Our Terms & Conditions
CSS SafeWear Terms and Conditions of Sale
- CSS SafeWear conditions apply.
1.1. Unless otherwise specifically agreed in writing by CSS SafeWear, all quotations and contracts for the supply of goods by CSS SafeWear are made upon their conditions of sale which shall at all times override any terms and conditions which the purchaser of such goods imposes or seeks to impose. The contract means any contract between the parties that incorporates the conditions.
1.2. No terms or conditions endorsed on delivered or contained in the purchaser’s purchase order, confirmation of order, specification or other document shall form part of the contract simply as a result of such document being referred to in the contract.
1.3. Delivery of any goods following a quotation for supply made by CSS SafeWear will be made only upon the conditions. Orders are accepted subject to the conditions.
1.4. Any variation must be approved by an authorised CSS SafeWear employee and be in writing. Any quotation or estimate is given subject to the conditions.
- Payment terms.
2.1. Terms of payment are 30 days nett following the date of invoice and in default CSS SafeWear shall be entitled without notice to the purchaser (even if the purchaser has a contract with a third party) To:
2.1.1. Terminate any outstanding order or quotation
2.1.2. Withhold and/or suspend supplies or
2.1.3. Reduce the purchaser’s credit limit
2.2. CSS SafeWear shall also be entitled at its discretion to receive payment of any and all monies in respect of goods supplied whether these monies would ordinarily be due for payment at the time or not.
2.3. In addition, CSS SafeWear shall be entitled to claim interest on late payment pursuant to the late payment of commercial debts (interest) Act 1998. The purchaser shall pay the interest together with the overdue amount and the purchaser will indemnify CSS SafeWear in respect of all costs incurred by CSS SafeWear in recovering payment including the cost of instructing solicitor’s.
2.4. No payment shall be deemed to have been received until CSS SafeWear has received cleared funds. Time of payment is of the essence.
2.5. In the event that the purchaser tenders payment by cheque and the cheque is subsequently returned by the purchaser’s bankers unpaid, the purchaser will also indemnify CSS SafeWear in respect of all resulting bank charges incurred by CSS SafeWear.
2.6. The purchaser shall make all payments due under the contract without any deduction whether by the way of set-off, counter claim, discount, abatement or otherwise unless the purchaser has a valid court order requiring and amount equal to such deduction to be paid by CSS SafeWear to the purchaser.
2.7. CSS SafeWear reserves the right to set-off, deduct or discount any amounts due from CSS SafeWear under any arrangement with the purchaser against any monies due to CSS SafeWear under this contract.
3.1. All CSS SafeWear prices are subject to VAT where applicable.
3.2. Prices are correct at the time of issue and are subject to change without prior notice.
3.3. The prices charged to the purchaser will be the prevailing price at the time of ordering.
- Retention of title
4.1. Risks in the goods supplied shall pass to the purchaser on delivery.

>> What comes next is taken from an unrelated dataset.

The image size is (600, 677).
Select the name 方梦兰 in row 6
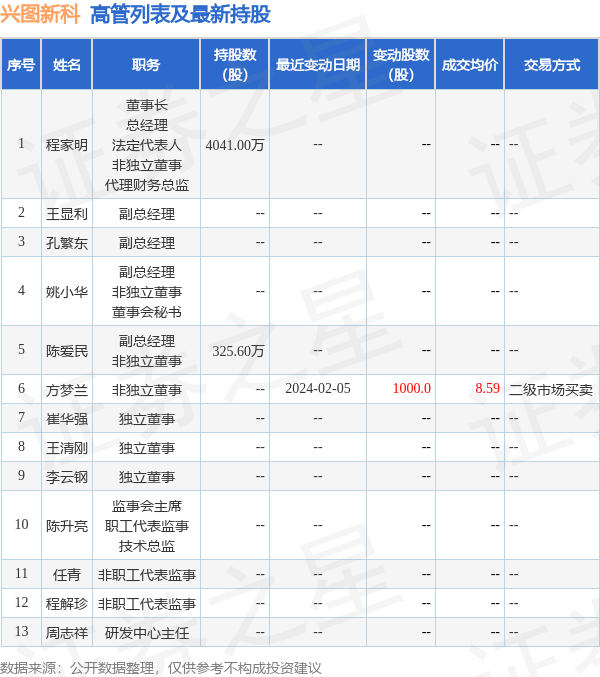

Title in such goods shall not pass to the purchaser until CSS SafeWear has received payment in full in cleared funds for such goods and any other goods supplied by CSS SafeWear.
4.2. Until title of the goods passes the purchaser shall hold the goods on a fiduciary basis as CSS SafeWear’s bailee and shall keep them properly protected, insured, clearly identified and stored separately from any other goods (whether or not supplied by CSS SafeWear) The purchaser shall not destroy any identifying mark or packaging in the goods. The purchaser shall notify CSS SafeWear immediately if it becomes subject to any of the events listed in condition 12. The purchaser may resell or use the goods in the ordinary course of its business.
4.3. If before title of the goods passes to the purchaser, the purchaser becomes subject to any of the events listed in condition 12 or CSS SafeWear believes that such event is about to happen and notifies the purchaser accordingly, then provided that the goods have not been resold or irrevocably incorporated into another product, and without limiting any other right or remedy CSS SafeWear may have. CSS SafeWear may at any time require the purchaser to deliver up the goods and if the purchaser fails to do so promptly, enter any premises of the purchaser or of any third party where the goods are stored in order to recover them.
5.1. Terms and conditions for delivery are only applicable in the UK. For delivery outside the UK please contact CSS SafeWear.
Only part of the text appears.